Wednesday, May 13, 2009

Wednesday Math, Vol. 71: The Logistic Curve

Two types of growth patterns that show up in natural and man-made settings are the linear model and the exponential model. If we use the linear model, it draws a line. For example, If your cable bill is $70 a month, it will cost 12*($70) = $840 a year. The increase of the total from one month to the next is found by addition. The exponential model instead acts like multiplying by a constant. If you invest $100 and get 5% interest on your investment in a year, you will have $105 at the end of that year. If instead you had invested $1,000, you would have $1,050 at the end. The larger the amount you start with, the larger the increase, unlike the constant size of the increase with the linear model.


While both of these models would tend towards infinity as time passes, the exponential model gets bigger faster. As I stated a few weeks ago, nature abhors the infinite. In the real world, a system showing exponential growth will eventually have to cool off. The idea is that a natural system will have some kind of limit to the size to which it can grow, and eventually instead of growing more and more as time goes forward, the growth rate cools off and the size of the thing being measured levels off, unable to get larger than the natural limiting value, which may be difficult to measure precisely. For example, the spread of a disease or a rumor cannot go beyond 100% of the population, so the curve seen here might model that growth rate. In reality, the rumor or disease may only reach a percentage of the population less than 100%, and the top of the curve doesn't reach 1.

Regardless of the highest value attained, this growth pattern is called the logistic curve. All curves with a shape like an S are also called sigmoid curves, but I like logistic better. I can't think of two syllables put together in English that have a creepier sound than "sigmoid". This is completely unrelated to the meaning of the word, it's just a disturbing sound.



There are different kinds of logistic curves.

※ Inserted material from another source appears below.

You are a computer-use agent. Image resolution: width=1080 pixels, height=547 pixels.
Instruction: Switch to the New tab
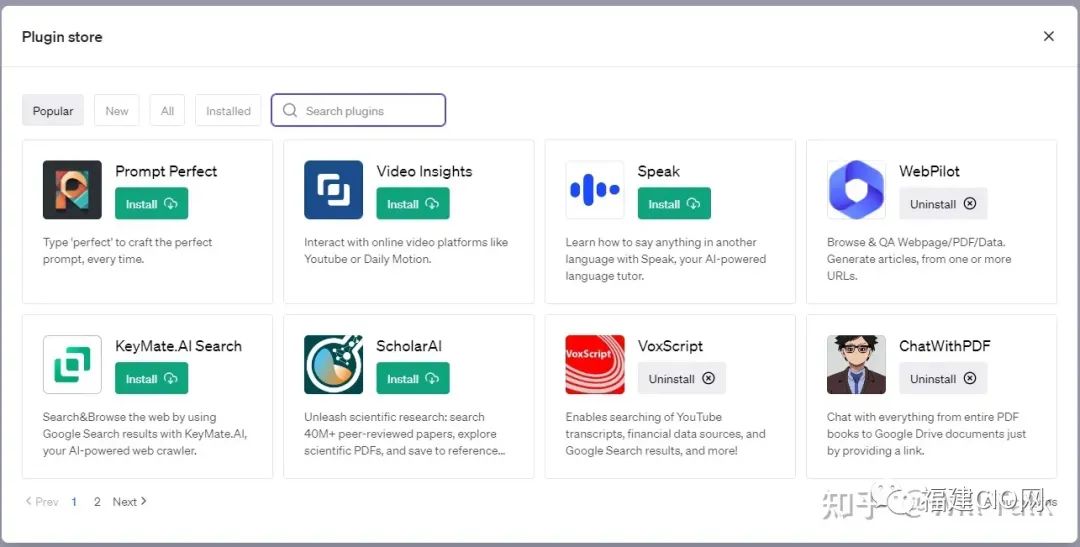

The one above is defined by an equation found in most books, but the great French mathematician Cauchy came up with an equation that created a more radical logistic curve, though the picture I found of it on the internet gives the credit to Edwin Mansfield. In the first picture, if we drew the tangent line to the curve near the middle, we would get a line at an angle of 45 degrees, which is to say a growth rate of 1. The tangent at the middle of this logistic curve would be a vertical line, which is to say the growth rate for one instant is technically infinite.

If you see a prospectus for an investment that boasts the growth rate for the most recent year is more than the growth rate for the previous year, and even more still that the growth rate for the year prior to that, be very wary. All such investments must eventually level off, and it must be getting closer to the time when the growth rate will start to get smaller, and eventually the growth will be effectively zero.

Before it flattens out, and it always flattens out, logistic curve growth is the cause of much irrational exuberance in the markets.